### TEXT SEGMENT
##########

# The night sky.



## rob28 (Nov 7, 2008)

This was my first attempt at Milkyway photography and I'm pretty happy. I think the camera is pretty much maxed out as high ISO performance isn't great.

Canon 40D, Tokina 11-16mm f2.8 lens. ISO 3200. 30 second exposures.

Night sky6 by Rob Earl, on Flickr

Night sky1 by Rob Earl, on Flickr

Night sky through barn roof by Rob Earl, on Flickr


----------



## s29nta (Mar 9, 2013)

one word......stunning!


----------



## SystemClenz (Oct 31, 2008)

:argie:


----------



## MDC250 (Jan 4, 2014)

Wow, last one is spectacular


----------



## Choppy (Aug 8, 2013)

looks fantastic, i need to get my skywatcher dob out to a nice dark area to get some good viewing, to much light pollution where i am


----------



## Kash-Jnr (Mar 24, 2013)

This might be a stupid question - are they edited in anyway?

Otherwise thats stunning!


----------



## UBRWGN (Nov 25, 2007)

Very, very nice shots.


----------



## rob28 (Nov 7, 2008)

They're all single shots - no HDR, stacking etc.

##########

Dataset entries
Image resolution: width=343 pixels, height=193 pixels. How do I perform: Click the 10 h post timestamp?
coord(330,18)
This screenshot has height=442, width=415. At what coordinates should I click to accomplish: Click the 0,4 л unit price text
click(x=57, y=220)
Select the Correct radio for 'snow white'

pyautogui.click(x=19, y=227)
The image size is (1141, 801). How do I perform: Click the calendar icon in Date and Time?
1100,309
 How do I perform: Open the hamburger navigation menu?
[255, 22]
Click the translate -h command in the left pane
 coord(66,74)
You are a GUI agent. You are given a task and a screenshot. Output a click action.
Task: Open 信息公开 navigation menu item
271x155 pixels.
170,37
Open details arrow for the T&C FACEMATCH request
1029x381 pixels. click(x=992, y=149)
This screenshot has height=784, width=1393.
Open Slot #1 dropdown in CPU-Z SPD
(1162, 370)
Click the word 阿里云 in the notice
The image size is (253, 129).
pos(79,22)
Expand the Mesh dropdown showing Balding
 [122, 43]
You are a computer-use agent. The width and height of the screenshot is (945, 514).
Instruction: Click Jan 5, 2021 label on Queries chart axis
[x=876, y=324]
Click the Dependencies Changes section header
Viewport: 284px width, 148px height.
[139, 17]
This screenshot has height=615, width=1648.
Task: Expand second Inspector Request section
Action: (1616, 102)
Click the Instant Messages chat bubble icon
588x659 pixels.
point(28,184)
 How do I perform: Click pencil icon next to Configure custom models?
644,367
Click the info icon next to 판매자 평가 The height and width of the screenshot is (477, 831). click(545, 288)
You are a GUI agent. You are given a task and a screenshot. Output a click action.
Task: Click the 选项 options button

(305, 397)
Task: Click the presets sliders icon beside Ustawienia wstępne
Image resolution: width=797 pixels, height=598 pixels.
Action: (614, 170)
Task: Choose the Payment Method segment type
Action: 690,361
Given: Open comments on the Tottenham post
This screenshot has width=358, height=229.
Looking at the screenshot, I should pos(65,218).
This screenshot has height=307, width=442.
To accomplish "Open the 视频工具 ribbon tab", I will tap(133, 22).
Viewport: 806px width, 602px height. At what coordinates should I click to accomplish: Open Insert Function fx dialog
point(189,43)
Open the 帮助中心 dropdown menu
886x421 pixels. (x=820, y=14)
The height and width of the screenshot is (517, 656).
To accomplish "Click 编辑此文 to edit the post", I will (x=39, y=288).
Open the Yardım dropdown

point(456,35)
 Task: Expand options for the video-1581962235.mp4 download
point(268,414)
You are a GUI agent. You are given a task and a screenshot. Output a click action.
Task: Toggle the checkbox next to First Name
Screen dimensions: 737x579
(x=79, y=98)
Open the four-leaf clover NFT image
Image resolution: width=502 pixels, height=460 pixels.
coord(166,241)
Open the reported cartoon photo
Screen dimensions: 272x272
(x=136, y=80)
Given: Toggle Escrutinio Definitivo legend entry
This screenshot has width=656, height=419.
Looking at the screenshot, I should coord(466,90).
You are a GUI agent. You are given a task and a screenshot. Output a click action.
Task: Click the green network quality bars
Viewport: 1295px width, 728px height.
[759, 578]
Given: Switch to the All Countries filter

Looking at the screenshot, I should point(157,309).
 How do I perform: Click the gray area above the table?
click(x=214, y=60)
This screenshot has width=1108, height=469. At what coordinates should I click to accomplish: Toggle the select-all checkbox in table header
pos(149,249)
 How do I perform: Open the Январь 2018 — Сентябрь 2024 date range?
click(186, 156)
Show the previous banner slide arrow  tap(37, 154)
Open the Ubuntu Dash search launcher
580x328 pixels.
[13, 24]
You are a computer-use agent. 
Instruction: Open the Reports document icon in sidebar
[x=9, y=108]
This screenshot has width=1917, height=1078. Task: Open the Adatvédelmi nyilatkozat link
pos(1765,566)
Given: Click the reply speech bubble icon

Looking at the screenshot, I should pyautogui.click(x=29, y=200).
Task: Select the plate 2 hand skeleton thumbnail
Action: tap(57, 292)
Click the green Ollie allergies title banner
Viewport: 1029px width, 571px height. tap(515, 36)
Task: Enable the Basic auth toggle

##########

### WRITTEN REQUEST
Pick up the forum thread on Milky Way photography after its last post and keep it going.

### EXERCISE OUTPUT
They have been tweaked in photoshop but nothing drastic. The Milky Way could be seen with the naked eye - first time I've ever seen it and it was impressive stretching right from the horizon over our heads.
The light on the barn and coming from inside is from a torch waved around for a couple of seconds during the 30 second exposure - just enough to give some definition to the foreground.
The 'through the roof' shot is my favorite of the night and I had a mate with the torch outside shining it through the slats of the barn.


----------



## Kash-Jnr (Mar 24, 2013)

No problem, last picture is my favourite


----------



## chongo (Jun 7, 2014)

Wow wow wow stunning.


----------



## Naddy37 (Oct 27, 2005)

That 3rd shot is stunning.


----------



## Neno330 (Dec 19, 2013)

beautiful...
last one is awesome!!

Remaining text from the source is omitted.